Amazonでは、著名人が亡くなった直後などに、生成AIによる低品質な伝記が多数並んでいたこともある。その多くはインターネット上で集められる内容の薄い本ばかりだった。

23年8月には、無関係の人物が実在の作者になりすまして生成AI製の書籍を販売していたとして、全米作家協会が声を上げ、ようやく削除されるようになったところだ。

AIスロップは通報、ブロック、スワイプを徹底

AIスロップやブレインロットが引き起こす問題は、決して小さくない。生成AI作成の低品質なコンテンツは、多くの場合、収益目的で投稿される。アーティストや作家にとって収益が不正に奪われるだけでなく、低品質なコンテンツがあふれかえることで役立つ情報や求めるコンテンツが見つけづらくなり、ユーザー体験の質も低下してしまうだろう。

AIスロップと感じられる不自然な動画が表示されたら、できるだけ早くスワイプして興味がないと示すことだ。長く視聴してしまうと、プラットフォーム側がそのようなコンテンツに興味があると考え、表示が増えてしまうことになる。

AI製と疑われる楽曲が流れてきた場合は、その楽曲を非表示にしたり、アーティストを報告したりする方法もある。プレイリストで「好みに関するデータからプレイリストを除外する」を選ぶと、そのジャンルがおすすめに表示されづらくなるはずだ。

自動再生にしておくと、AI製の質が低い曲が混じる可能性もある。新しい曲を知りたいのであれば、信頼できる人がおすすめする曲から選ぶといいかもしれない。

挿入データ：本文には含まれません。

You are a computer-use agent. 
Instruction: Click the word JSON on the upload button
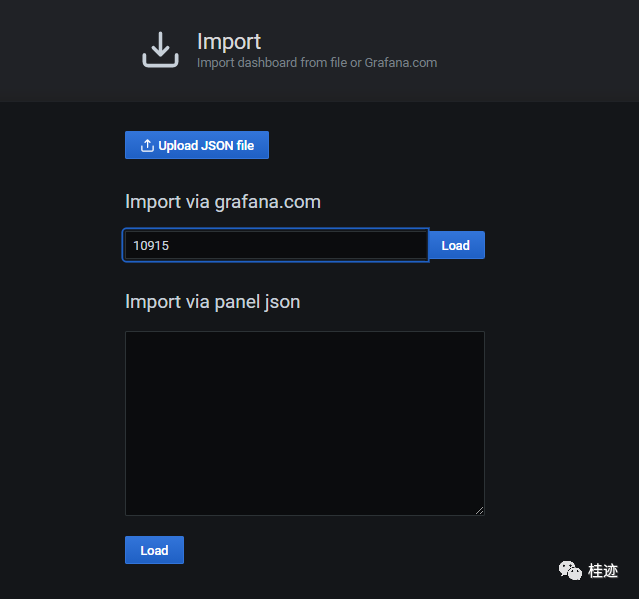pyautogui.click(x=217, y=145)
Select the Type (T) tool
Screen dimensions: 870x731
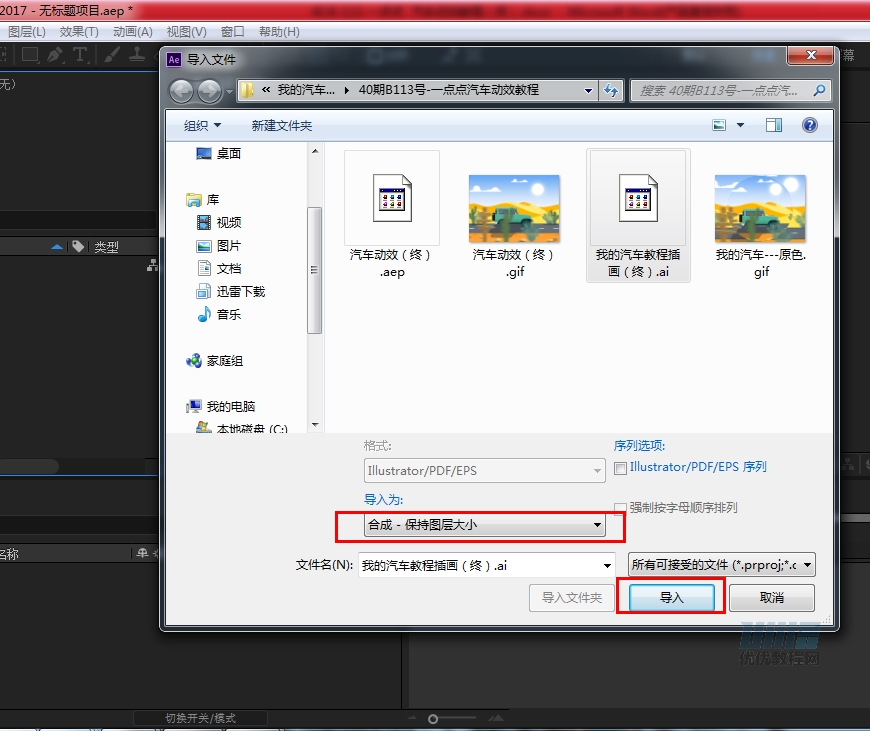[80, 55]
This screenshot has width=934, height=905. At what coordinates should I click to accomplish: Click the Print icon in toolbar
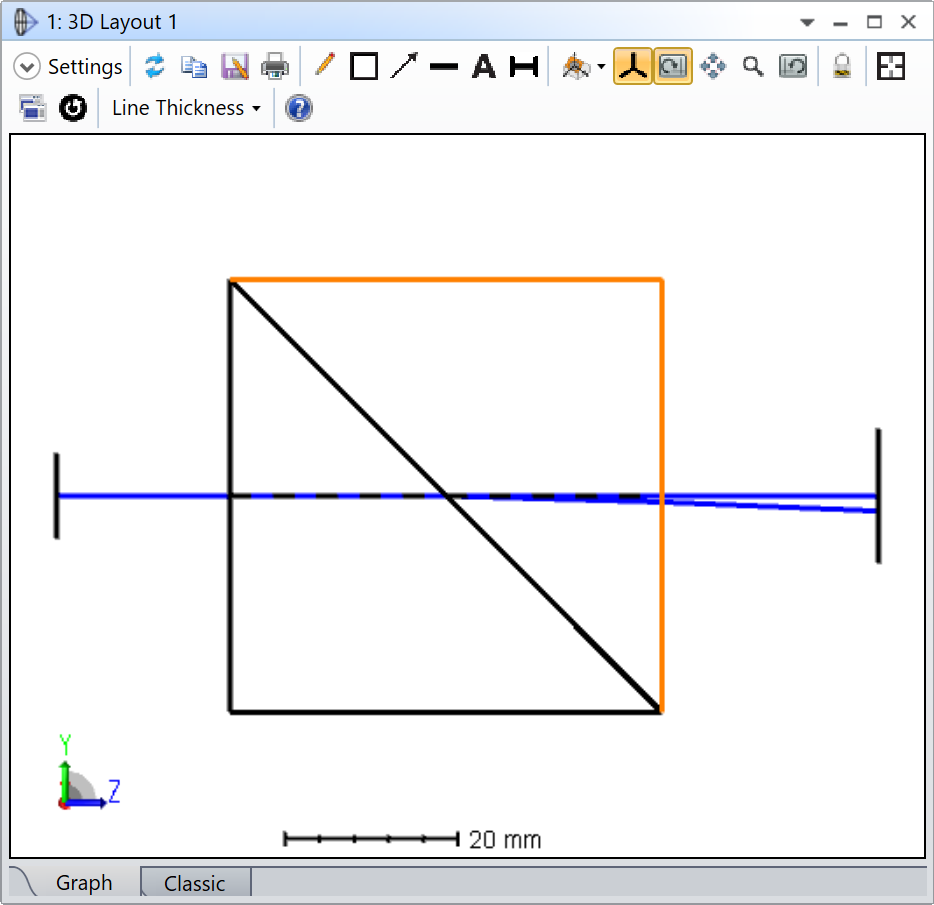pyautogui.click(x=274, y=67)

生成AIコンテンツがあふれかえるこの時代、コンテンツの出所を意識することも大切だ。動画投稿者やチャンネル、作者やアーティストなどはプロフィールや過去作品なども見極め、AmazonやKindleなどではレビューの中身も確認し、信頼できるものを選ぶことを心がけてほしい。

われわれの日々の行動が、アーティストの正当な収益を守り、我々の体験を快適なものにすることにつながるのだ。